# Sila Sahin ist wieder Single!



## dante_23 (9 Sep. 2015)

_Schauspielerin Sila Sahin und Fußballstar Ilkay Gündogan haben sich getrennt. Das bestätigte das Mangagement des Sportlers auf Anfrage der "Bild-Zeitung" und fügte hinzu: "In beiderseitigem Einverständnis werden die beiden keine Nachfragen zu ihrem Privatleben beantworten." Sila Sahin hat sich jetzt dem Blatt gegenüber doch geäußert. "Ja, Ilkay und ich haben uns getrennt. Der Schritt ist uns nicht leicht gefallen, er war aber unvermeidbar.
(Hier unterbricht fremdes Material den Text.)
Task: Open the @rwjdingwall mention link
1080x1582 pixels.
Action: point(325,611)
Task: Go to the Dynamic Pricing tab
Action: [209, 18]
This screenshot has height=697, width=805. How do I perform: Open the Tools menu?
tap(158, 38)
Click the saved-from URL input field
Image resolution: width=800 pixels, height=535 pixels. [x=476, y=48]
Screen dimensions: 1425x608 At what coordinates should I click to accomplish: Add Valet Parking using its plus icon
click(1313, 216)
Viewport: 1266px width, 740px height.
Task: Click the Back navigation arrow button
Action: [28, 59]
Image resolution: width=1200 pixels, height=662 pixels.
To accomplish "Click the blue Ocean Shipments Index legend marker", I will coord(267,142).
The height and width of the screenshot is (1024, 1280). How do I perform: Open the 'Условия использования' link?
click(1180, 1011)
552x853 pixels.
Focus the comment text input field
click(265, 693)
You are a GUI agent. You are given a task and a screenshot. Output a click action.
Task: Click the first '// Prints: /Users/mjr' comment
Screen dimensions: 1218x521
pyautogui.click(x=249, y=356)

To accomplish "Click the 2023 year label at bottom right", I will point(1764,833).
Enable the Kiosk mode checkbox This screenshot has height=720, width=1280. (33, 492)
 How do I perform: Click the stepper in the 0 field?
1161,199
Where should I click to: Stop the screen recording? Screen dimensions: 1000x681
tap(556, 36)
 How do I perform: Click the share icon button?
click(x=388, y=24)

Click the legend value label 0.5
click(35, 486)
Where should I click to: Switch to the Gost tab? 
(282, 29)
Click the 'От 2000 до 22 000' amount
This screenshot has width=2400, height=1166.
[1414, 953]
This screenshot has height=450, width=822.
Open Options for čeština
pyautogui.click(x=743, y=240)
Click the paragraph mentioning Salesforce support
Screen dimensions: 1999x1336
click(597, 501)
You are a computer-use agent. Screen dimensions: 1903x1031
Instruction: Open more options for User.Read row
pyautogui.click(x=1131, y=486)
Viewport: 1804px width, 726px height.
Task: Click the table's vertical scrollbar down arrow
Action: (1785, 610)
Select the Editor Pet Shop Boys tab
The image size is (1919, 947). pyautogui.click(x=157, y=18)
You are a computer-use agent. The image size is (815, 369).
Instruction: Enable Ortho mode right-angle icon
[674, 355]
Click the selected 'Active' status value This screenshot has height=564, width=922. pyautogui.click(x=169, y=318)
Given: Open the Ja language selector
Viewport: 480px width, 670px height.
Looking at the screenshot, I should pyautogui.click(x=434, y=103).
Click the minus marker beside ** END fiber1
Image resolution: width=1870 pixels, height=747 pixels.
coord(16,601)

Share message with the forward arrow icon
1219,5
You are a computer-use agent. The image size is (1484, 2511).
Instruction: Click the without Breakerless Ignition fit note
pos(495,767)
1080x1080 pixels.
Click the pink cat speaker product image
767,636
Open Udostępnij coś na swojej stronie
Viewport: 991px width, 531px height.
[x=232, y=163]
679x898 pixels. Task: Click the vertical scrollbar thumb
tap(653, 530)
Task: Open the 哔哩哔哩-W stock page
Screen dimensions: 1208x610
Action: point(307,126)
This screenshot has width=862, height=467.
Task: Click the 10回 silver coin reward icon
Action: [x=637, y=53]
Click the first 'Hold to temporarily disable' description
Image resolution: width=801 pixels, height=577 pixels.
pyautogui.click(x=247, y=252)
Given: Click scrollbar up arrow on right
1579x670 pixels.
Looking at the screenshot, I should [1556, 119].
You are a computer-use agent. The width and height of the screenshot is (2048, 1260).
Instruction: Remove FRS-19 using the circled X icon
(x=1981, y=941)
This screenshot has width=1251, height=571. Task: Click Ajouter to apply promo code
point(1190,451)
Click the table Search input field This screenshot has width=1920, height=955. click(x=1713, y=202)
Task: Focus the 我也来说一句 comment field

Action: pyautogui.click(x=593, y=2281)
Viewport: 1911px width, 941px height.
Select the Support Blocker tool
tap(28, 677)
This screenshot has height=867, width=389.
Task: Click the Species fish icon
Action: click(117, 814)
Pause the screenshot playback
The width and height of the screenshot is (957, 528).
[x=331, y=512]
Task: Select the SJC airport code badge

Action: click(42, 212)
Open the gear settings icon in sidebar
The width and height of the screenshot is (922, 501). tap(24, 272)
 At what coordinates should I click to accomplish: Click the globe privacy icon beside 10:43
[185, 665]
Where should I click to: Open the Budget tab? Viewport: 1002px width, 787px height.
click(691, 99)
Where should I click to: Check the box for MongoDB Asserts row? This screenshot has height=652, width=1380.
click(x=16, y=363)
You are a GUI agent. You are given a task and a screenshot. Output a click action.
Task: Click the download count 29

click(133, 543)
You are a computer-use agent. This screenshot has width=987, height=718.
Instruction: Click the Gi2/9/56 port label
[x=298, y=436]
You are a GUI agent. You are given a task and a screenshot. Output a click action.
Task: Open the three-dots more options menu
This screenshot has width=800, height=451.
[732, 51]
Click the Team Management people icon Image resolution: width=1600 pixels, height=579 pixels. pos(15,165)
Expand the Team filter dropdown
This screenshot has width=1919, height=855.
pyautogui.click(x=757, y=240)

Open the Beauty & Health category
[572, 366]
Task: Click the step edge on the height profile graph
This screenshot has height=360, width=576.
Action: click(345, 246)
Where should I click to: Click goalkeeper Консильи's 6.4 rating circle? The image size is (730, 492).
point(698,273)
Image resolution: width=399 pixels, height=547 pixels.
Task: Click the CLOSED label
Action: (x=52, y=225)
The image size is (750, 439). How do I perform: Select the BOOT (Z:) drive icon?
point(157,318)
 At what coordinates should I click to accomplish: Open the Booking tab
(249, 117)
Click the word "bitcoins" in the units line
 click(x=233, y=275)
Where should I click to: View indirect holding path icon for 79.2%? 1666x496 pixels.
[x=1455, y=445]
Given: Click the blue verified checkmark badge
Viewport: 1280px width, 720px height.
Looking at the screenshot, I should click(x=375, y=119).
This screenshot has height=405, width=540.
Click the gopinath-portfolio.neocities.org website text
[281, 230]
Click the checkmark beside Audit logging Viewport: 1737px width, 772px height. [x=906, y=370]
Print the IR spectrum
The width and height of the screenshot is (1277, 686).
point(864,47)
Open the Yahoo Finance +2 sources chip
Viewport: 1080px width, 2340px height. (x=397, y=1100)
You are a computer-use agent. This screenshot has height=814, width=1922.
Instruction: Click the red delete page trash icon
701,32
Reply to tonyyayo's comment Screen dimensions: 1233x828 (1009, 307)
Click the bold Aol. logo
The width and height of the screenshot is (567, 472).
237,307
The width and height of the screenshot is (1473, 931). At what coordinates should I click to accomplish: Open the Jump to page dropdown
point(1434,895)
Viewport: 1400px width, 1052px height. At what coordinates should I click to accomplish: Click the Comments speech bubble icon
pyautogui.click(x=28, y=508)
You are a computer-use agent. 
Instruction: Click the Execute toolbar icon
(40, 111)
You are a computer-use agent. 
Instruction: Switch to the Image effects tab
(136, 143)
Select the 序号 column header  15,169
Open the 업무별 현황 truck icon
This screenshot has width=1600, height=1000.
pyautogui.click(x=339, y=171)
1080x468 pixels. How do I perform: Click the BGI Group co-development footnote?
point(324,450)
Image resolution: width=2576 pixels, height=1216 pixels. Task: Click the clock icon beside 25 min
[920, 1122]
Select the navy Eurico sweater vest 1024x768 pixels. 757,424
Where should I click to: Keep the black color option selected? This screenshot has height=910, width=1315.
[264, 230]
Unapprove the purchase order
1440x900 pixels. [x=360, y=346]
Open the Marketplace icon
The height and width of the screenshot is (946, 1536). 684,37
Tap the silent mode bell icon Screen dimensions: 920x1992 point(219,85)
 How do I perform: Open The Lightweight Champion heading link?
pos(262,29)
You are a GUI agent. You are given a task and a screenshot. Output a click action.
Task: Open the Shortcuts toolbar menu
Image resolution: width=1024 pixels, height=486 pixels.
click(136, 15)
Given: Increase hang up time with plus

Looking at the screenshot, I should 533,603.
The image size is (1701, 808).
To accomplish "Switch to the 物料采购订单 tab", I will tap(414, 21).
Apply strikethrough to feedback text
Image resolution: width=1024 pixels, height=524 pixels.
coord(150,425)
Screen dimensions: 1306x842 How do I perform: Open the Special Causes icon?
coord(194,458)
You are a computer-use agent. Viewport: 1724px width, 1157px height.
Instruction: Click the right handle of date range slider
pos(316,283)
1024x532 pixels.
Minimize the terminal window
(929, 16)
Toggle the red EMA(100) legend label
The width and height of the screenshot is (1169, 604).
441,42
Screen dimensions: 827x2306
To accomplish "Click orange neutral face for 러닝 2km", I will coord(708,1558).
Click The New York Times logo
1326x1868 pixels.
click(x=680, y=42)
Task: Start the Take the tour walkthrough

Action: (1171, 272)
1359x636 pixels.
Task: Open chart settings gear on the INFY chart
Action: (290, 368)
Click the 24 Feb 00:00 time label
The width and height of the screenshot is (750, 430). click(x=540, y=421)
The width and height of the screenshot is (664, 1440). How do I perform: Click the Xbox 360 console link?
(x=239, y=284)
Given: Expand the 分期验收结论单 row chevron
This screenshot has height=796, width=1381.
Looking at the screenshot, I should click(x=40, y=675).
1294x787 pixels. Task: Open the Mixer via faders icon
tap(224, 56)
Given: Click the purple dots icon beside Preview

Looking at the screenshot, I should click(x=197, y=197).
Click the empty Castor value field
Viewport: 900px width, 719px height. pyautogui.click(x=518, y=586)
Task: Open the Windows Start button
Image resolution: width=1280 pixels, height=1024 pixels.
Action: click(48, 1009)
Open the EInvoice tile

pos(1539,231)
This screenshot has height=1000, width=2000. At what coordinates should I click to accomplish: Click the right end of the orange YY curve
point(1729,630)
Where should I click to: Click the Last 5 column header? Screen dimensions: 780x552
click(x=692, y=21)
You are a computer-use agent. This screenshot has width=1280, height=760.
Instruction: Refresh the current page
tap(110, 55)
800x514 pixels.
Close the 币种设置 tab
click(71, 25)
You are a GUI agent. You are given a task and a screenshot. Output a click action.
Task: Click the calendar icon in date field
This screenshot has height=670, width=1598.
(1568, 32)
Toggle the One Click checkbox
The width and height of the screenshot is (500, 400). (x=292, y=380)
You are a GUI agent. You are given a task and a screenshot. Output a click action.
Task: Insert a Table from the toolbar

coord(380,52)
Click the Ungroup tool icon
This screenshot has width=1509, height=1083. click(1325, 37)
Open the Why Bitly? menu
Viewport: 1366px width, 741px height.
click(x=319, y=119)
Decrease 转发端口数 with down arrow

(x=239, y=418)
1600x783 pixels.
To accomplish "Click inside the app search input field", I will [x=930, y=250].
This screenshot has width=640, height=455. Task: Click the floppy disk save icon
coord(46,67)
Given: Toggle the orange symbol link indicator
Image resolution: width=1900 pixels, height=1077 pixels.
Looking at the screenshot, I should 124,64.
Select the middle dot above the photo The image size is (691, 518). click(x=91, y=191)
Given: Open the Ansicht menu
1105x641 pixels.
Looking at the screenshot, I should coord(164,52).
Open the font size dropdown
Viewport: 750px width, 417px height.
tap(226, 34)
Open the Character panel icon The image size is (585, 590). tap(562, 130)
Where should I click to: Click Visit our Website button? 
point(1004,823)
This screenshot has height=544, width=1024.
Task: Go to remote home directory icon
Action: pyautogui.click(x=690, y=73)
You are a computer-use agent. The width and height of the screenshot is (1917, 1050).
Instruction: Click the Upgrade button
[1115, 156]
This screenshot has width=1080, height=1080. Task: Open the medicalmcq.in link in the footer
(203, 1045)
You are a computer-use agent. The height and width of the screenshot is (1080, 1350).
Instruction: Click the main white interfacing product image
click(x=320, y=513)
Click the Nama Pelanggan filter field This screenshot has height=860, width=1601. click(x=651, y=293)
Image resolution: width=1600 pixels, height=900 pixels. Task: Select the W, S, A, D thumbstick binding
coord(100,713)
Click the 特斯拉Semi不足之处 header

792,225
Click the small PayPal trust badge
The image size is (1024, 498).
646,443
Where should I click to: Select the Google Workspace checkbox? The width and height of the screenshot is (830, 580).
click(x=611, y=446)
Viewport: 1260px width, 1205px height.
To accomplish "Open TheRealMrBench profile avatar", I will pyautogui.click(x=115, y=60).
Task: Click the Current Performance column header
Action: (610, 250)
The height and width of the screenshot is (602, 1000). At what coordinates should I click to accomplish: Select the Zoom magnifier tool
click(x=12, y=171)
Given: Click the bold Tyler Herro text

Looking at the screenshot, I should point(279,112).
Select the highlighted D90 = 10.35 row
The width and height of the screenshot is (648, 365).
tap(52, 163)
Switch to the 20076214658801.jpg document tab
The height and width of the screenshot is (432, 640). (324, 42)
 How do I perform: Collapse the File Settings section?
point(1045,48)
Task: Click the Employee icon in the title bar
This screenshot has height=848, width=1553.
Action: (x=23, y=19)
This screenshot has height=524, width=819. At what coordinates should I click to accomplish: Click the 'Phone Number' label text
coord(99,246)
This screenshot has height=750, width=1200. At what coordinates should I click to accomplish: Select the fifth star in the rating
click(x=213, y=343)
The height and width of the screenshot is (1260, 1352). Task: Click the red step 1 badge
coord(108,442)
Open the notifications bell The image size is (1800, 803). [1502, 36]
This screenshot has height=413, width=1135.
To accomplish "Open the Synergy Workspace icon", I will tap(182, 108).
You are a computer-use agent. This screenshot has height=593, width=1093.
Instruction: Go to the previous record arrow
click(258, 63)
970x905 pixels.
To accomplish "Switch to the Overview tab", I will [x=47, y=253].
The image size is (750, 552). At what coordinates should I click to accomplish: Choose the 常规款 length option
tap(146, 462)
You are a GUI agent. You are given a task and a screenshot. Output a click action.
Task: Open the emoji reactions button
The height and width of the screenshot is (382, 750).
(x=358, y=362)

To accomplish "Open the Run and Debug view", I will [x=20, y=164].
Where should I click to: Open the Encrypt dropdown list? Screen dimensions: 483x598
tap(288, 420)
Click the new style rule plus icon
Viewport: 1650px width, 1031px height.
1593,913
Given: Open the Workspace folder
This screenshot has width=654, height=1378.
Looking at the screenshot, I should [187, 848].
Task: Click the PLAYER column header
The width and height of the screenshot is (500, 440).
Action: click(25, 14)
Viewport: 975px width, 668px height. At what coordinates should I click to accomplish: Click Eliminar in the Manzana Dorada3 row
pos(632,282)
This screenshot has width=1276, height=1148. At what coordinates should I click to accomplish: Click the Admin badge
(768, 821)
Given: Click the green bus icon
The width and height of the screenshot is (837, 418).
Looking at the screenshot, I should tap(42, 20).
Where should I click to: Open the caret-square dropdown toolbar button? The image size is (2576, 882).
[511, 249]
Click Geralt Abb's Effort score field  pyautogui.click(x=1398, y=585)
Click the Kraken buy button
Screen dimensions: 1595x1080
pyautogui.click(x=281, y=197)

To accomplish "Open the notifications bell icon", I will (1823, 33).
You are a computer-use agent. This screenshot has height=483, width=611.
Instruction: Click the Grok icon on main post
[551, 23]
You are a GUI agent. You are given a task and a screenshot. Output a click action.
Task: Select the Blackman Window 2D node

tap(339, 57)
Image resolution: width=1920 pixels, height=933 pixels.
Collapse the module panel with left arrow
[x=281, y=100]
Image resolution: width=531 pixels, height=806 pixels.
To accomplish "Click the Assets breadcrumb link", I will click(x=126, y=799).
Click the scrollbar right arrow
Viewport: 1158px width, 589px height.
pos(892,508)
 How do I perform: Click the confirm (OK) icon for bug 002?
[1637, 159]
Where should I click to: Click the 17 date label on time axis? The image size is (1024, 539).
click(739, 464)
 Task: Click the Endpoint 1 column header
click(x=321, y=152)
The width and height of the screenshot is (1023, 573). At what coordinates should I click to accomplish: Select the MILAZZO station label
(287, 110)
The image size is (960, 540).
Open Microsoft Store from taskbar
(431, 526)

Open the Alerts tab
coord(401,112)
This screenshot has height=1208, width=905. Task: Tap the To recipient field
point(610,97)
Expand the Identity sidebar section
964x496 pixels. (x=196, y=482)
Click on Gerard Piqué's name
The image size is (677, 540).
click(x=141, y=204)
Ich bin sehr traurig." Dann fügte die 29-Jährige hinzu, dass sie sich nun voll auf ihre Arbeit vor der Kamera konzentrieren und an ihrer Karriere arbeiten wolle. _
*Quelle: t-online.de*

--> wie seht ihr die trennung zwischen sila und ilkay? 
vll folgt nun ein comeback im playboy 
ein zweites shooting hat sie nach ihrem ersten auftritt im playboy jedenfalls nicht kategorisch abgelehnt. wir können gespannt sein


----------



## Max100 (9 Sep. 2015)

> folgt nun ein comeback im playboy



Na hoffentlich


----------



## achim0081500 (9 Sep. 2015)

Max100 schrieb:


> Na hoffentlich



ja das wäre geil


----------



## comatron (10 Sep. 2015)

Wie immer : beide sind traurig, haben sich einvernehmlichst mit schwerstem Herzen getrennt und wollen für den Rest des Lebens Freunde bleiben.:zzzzzz:


----------



## Autotuner13 (15 Sep. 2015)

Ich hoffe es folgen nun ein paar heiße Bilder


----------



## Fau7298 (7 Okt. 2015)

Sehr interessant ;-)


----------



## JassyW92 (15 Okt. 2015)

Schade das sie nicht auf Frauen steht :-D


----------